Effect of the sRNA repeat RSs0680a-d on global gene regulation in Rhodobacter sphaeroides

In bacteria small RNAs (sRNAs) play an important role in response to stress situations by means of posttranscriptional gene regulation. Although there are few sRNAs that bind proteins, common sRNAs bind to target messenger RNAs (mRNAs) and modulate the stability and/or translation of the mRNA [1]. In Rhodobacter sphaeroides the expression of several such sRNAs is related to oxidative stress [2]. One sRNA that shows increased expression levels under oxidative stress is RSs0680a, which is cotranscribed with 3 homologous sRNAs (RSs0680b-d) and one hypothetical protein (RSP_6037). To realize stress dependent induction, the RSP_6037/RSs0680a-d operon is controlled by an RpoH_I/RpoH_II-dependent promoter [3]. We could show that constitutive overexpression of RSs0680a-d in R. sphaeroides leads to enhanced resistance to oxidative stress.
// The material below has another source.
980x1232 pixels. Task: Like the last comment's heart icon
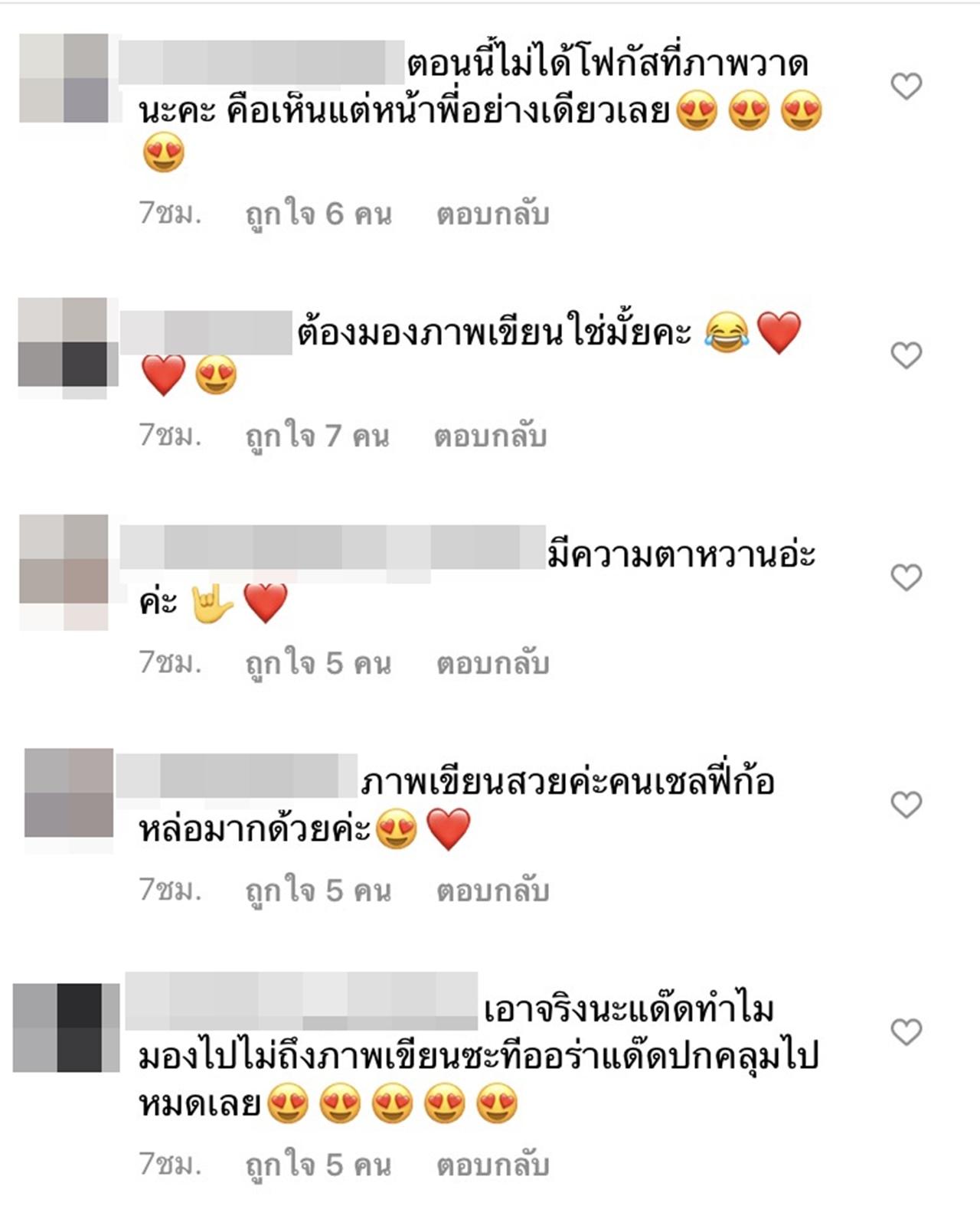pos(906,1033)
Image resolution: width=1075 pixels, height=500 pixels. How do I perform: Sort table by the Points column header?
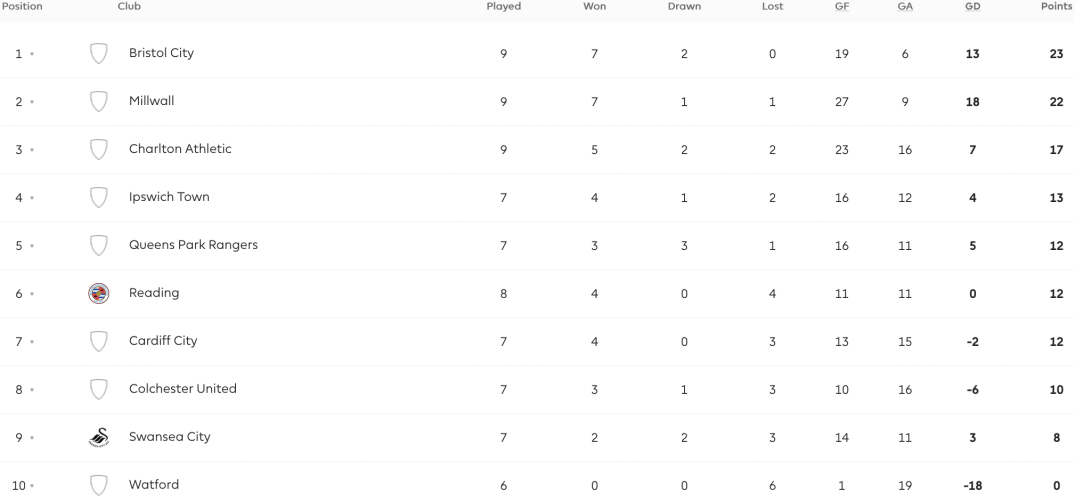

Transcriptome and proteome analyses revealed serveral mRNAs and proteins with a changed abundance in the R. sphaeroides RSs0680a-d overexpression strain. Combination of those experiments with bioinformatic approaches revealed putative target mRNAs. Among these especially a putative operon of four genes shows lower levels of both the expressed mRNAs as well as the respective proteins. The genes in this operon are subunits of a putative aerobic carbon monoxide dehydrogenase and one hypothetical protein. A possible function of these genes is related to the oxidation of cytochrome b561, which is part of the membrane bound electron transport chain. Interestingly possible binding sites for RSs0680a can be detected 2-6 bp upstream of the AUGs of the four genes. Presently in vitro sRNA:mRNA interaction studies are performed, in order to prove the putative binding of RSs0680a to the mRNA of the putative operon.